For those of you have haven’t been following along, Danny has been on hospice since about last July. He’s not necessarily dying any time soon, although we have been told twice that it’s imminent. (It wasn’t.)

I see him pretty much every day. I can’t begin to explain – I don’t think I even fathom – just how intense, wearying, challenging, painful, and multilayered this is. But for that matter, I don’t think I can explain – or even fathom – what a gift it also is. We’ve had conversations I never thought we’d have. He’s said things to me that I never thought I’d hear. Things like “I love you very very much,” and “You and your brother are the best things that ever happened to me.” Seriously, I call my high school friends to tell them that he’s said this, and they say, “Danny??!!!! Really???!!!!”

I see him pretty much every day because I can’t stand the thought of him all alone. Nursing homes are depressing. Trust me if you don’t know that. No matter what the history that Danny and I have, the thought of him all alone, no one to really talk with, no one to see the person still there within his broken, declining body, breaks my heart.

For that matter, it’s heartbreaking in a slew of ways. As I often say, “heartbreaking in a new way every day.”

The other day was a new level, or version, of heartbreaking.

I was feeding him his coffee ice cream. I think he subsists on the daily pint of coffee ice cream I feed him. Out of nowhere, I asked him if he remembered and enjoyed feeding me, when I was little. “Oh yes,” he replied, “it was fun because you were demonstrative.”

I told him that I am still demonstrative, and then, I don’t know why, I asked him if he was sad when he and my mom split up.

He started to cry. I don’t think I’ve ever seen him cry.

“I was miserable,” he said. “I remember you and Robbie sitting in the back seat of the car as Diana drove the three of you away. You were my life…”

Now, it may seem obvious that he would think, feel, and say this, but that’s not the Danny I knew. The Danny I knew either couldn’t/wouldn’t express outright affection to his kids, or he’d, late at night while drunk, say over and over that he loved us but that didn’t mean anything because that was his job. What was important was that he liked us, and he did.

Which may seem like a nice thing – even a loving thing – to say, but I promise you, that never sunk in and I never knew I mattered to Danny or how much he loved us.

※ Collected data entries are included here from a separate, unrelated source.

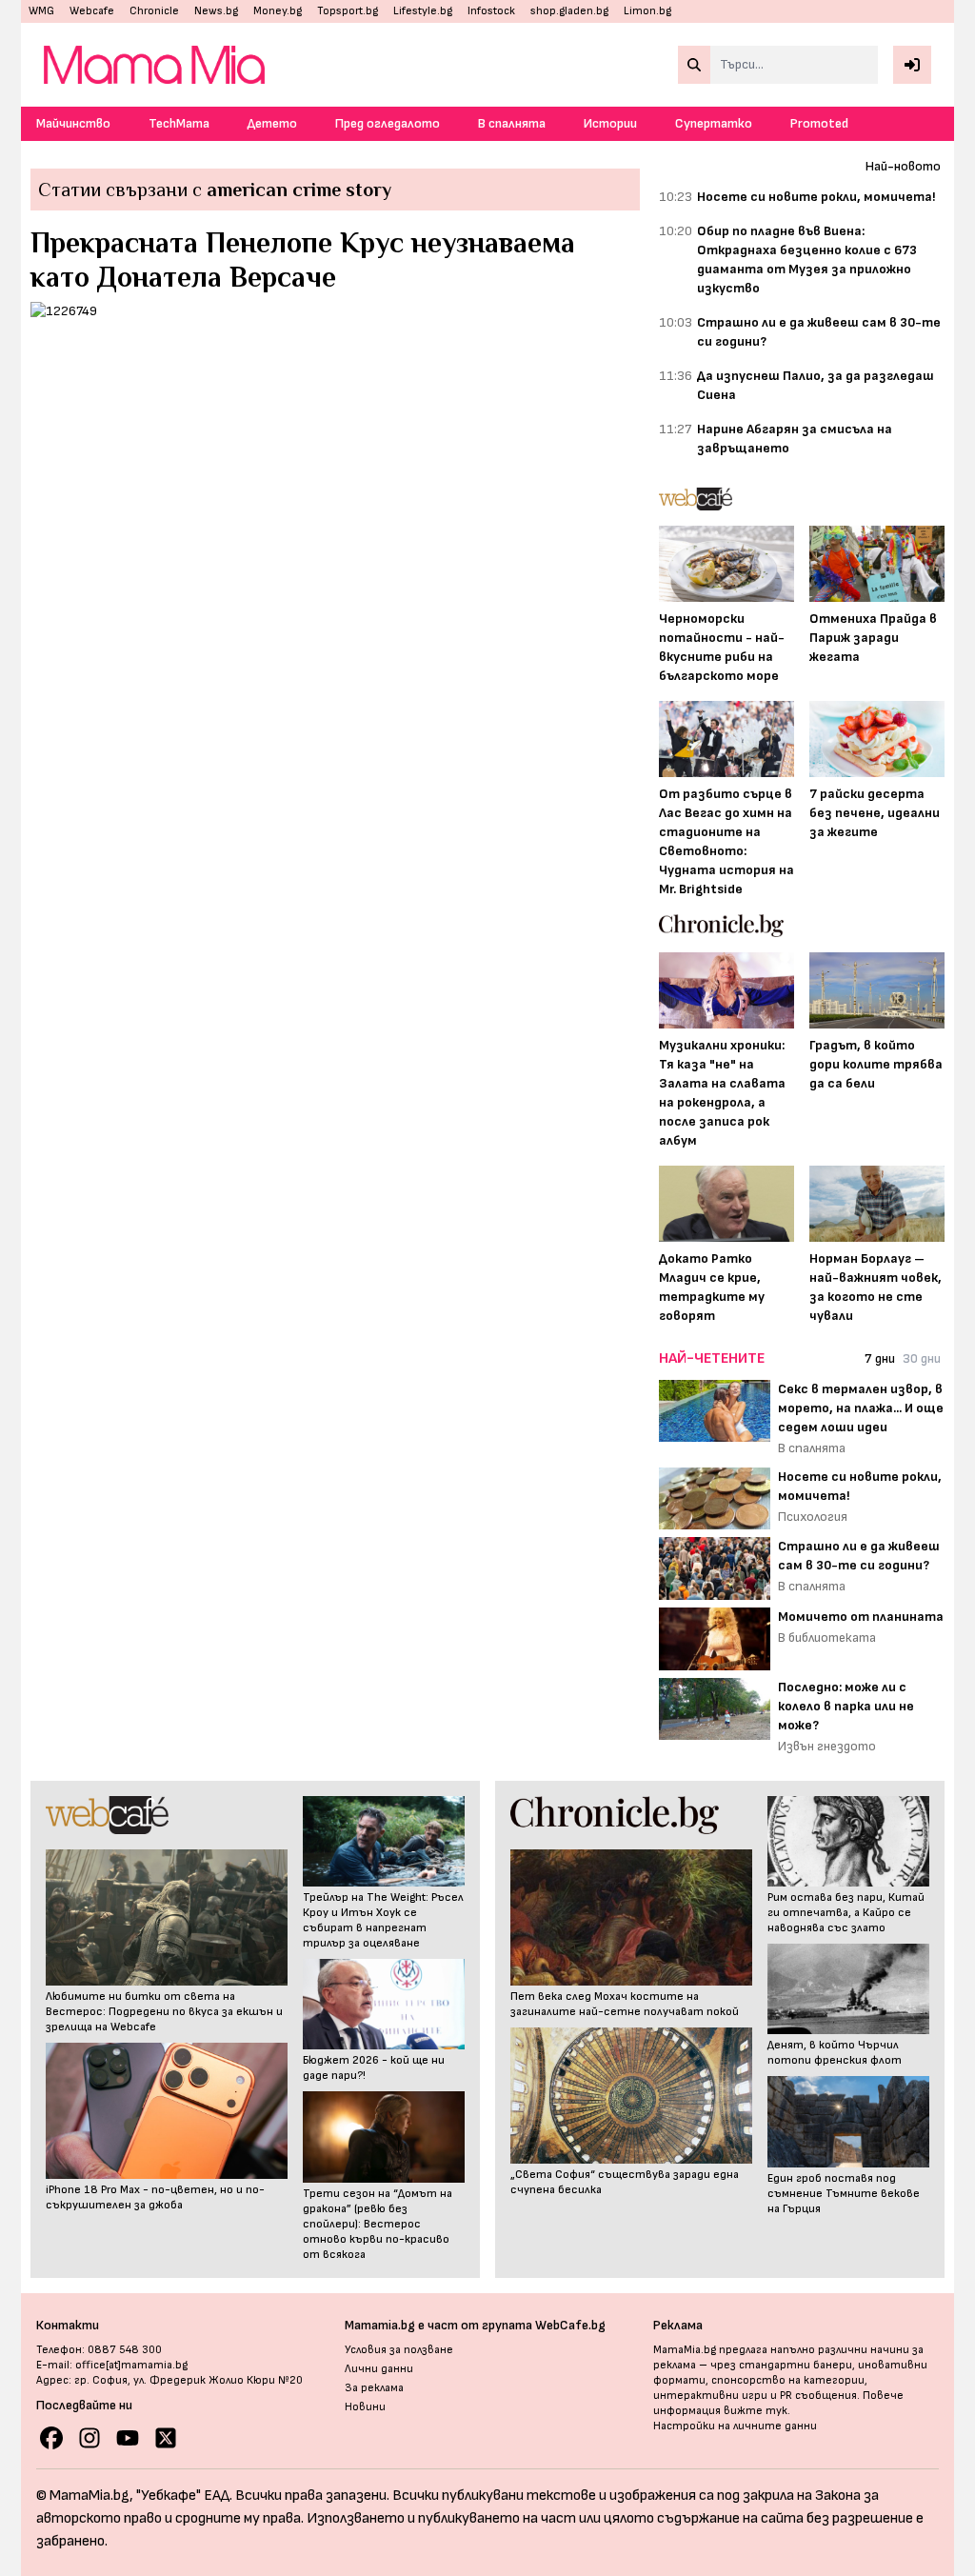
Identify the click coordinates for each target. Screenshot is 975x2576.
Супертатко (713, 123)
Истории (610, 123)
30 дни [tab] (922, 1358)
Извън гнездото (827, 1746)
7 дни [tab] (880, 1358)
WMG (41, 11)
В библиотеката (827, 1637)
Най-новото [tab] (903, 166)
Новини (365, 2407)
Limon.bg (647, 11)
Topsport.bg (347, 11)
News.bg (216, 11)
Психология (812, 1516)
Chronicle (154, 11)
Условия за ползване (399, 2350)
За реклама (374, 2388)
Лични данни (379, 2369)
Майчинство (73, 123)
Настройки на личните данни (735, 2426)
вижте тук (755, 2411)
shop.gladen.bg (569, 11)
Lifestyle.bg (422, 11)
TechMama (179, 123)
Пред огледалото (387, 123)
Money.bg (277, 11)
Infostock (491, 11)
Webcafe (92, 11)
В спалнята (512, 123)
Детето (272, 123)
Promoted (819, 123)
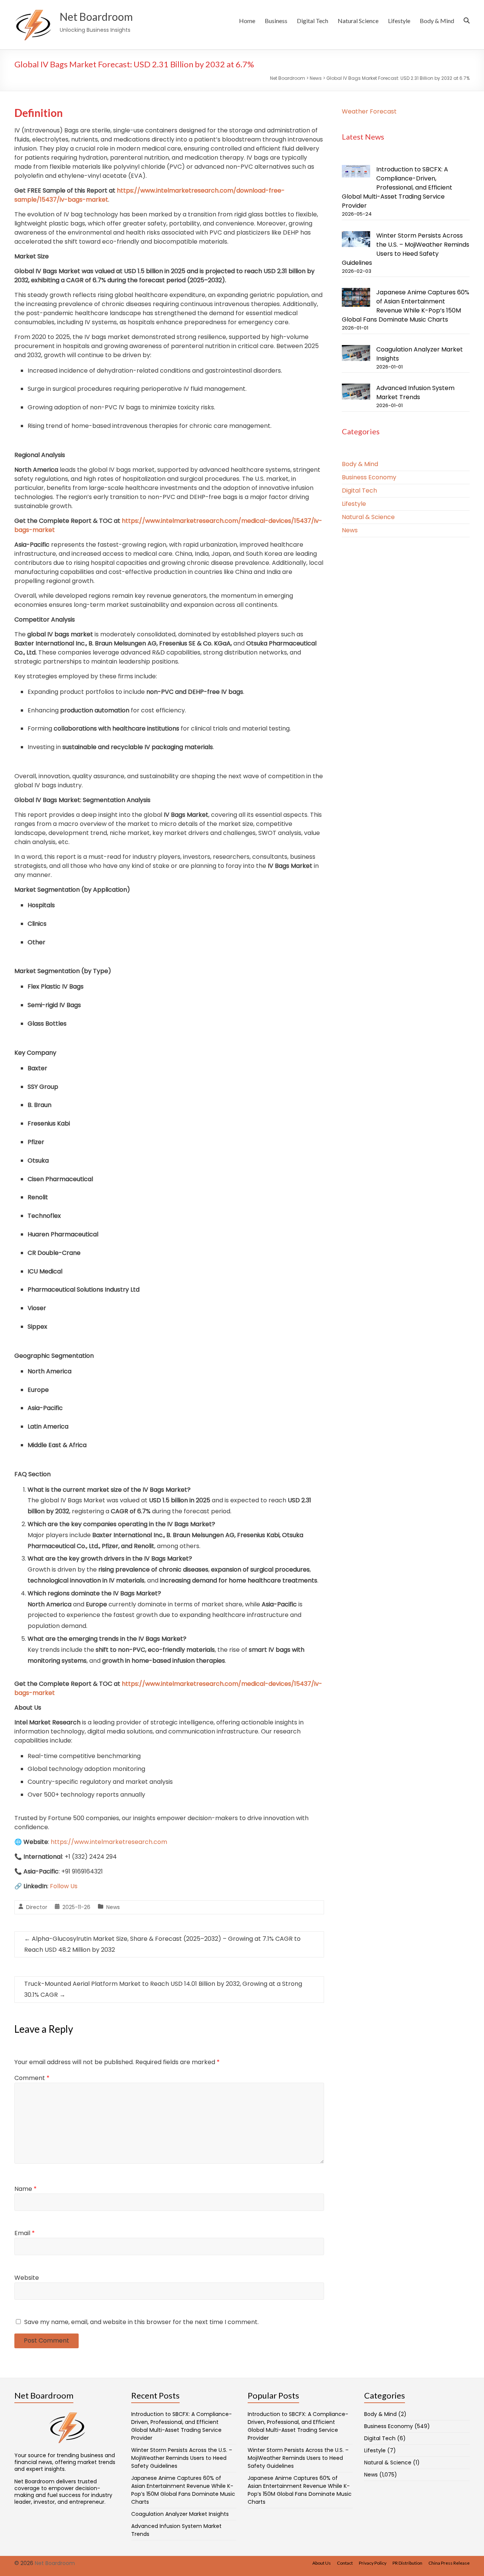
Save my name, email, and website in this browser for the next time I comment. (141, 2322)
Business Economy (369, 477)
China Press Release (449, 2563)
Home (247, 20)
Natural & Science (368, 517)
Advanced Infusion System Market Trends (415, 392)
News (113, 1907)
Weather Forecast (369, 111)
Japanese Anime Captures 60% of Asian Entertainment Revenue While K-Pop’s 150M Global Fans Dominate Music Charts (405, 306)
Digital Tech (312, 20)
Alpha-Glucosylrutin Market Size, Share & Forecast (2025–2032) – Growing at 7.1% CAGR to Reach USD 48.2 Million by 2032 (162, 1944)
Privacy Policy (372, 2563)
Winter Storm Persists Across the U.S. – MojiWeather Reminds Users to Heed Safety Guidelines (405, 249)
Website (26, 2277)
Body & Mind (437, 20)
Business (276, 20)
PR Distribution (407, 2563)
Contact (345, 2563)
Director (36, 1907)
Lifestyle (399, 20)
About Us (321, 2563)
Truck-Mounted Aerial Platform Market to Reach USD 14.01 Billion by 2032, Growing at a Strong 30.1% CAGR (163, 1989)
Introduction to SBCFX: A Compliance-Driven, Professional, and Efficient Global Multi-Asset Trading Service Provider (397, 187)
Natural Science (358, 20)
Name (25, 2188)
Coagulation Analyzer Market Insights (180, 2514)
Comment (32, 2078)
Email (24, 2233)
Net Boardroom (96, 16)
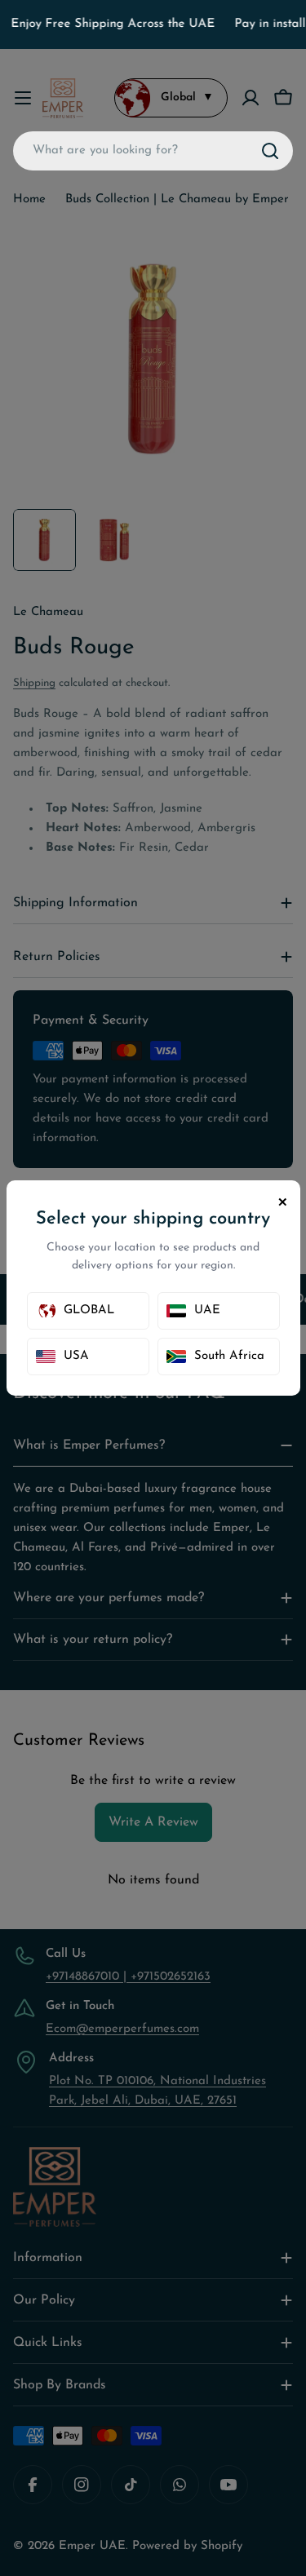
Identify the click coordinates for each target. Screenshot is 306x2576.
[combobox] (153, 150)
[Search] (270, 151)
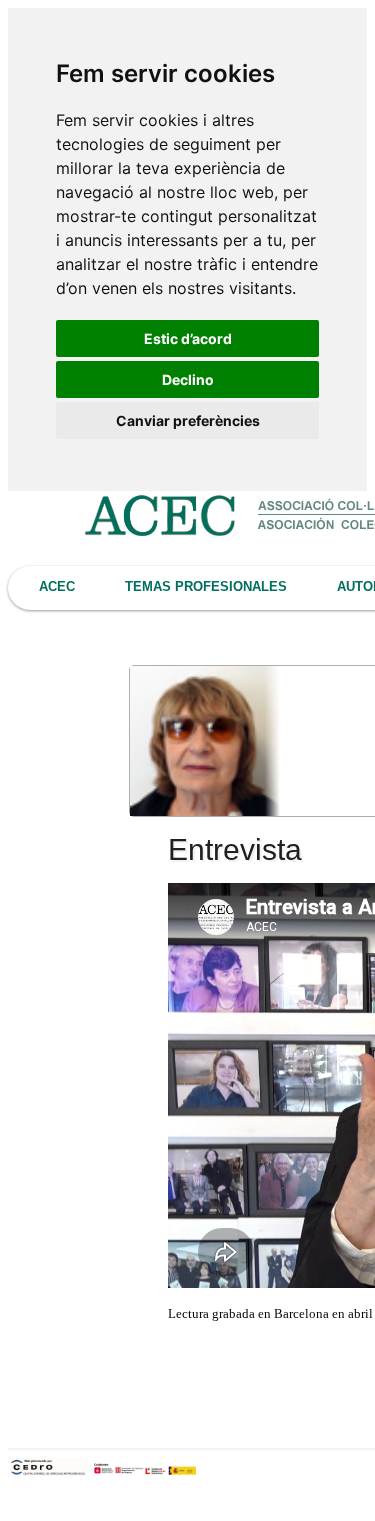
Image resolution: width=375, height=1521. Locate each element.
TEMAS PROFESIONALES (206, 586)
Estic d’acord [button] (188, 338)
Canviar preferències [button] (188, 420)
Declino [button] (188, 379)
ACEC (57, 586)
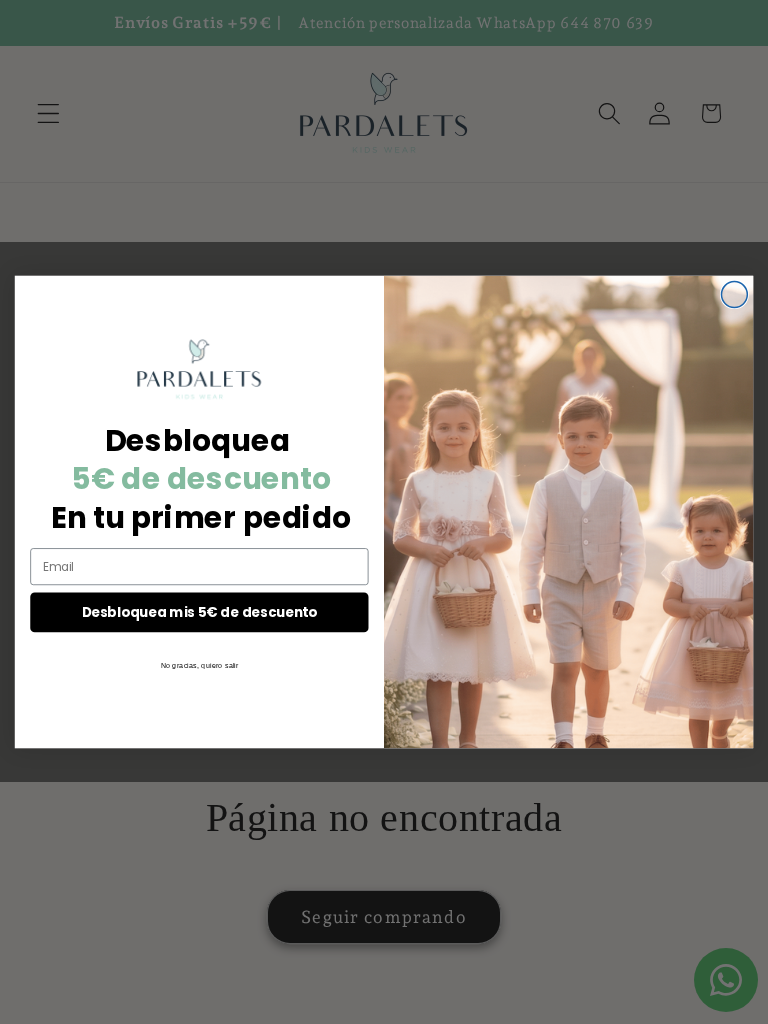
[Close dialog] (734, 295)
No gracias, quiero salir (200, 665)
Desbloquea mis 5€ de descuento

I held his gnarled, clenched hand as he cried. I wiped the tears from his eyes and face. He told me how much he liked when I wiped the tears from his eyes and his face. I told him I was sorry that I asked a question that made him cry, and he told me he was glad to remember it and feel it.

So. Not. My. Danny.

I have never seen him cry before. I may never see him cry again. I’m certain I don’t fully fathom how hard now is for me – on so, so, so, so many levels – and I’m certain I don’t fully fathom how healing it is for me…or for him.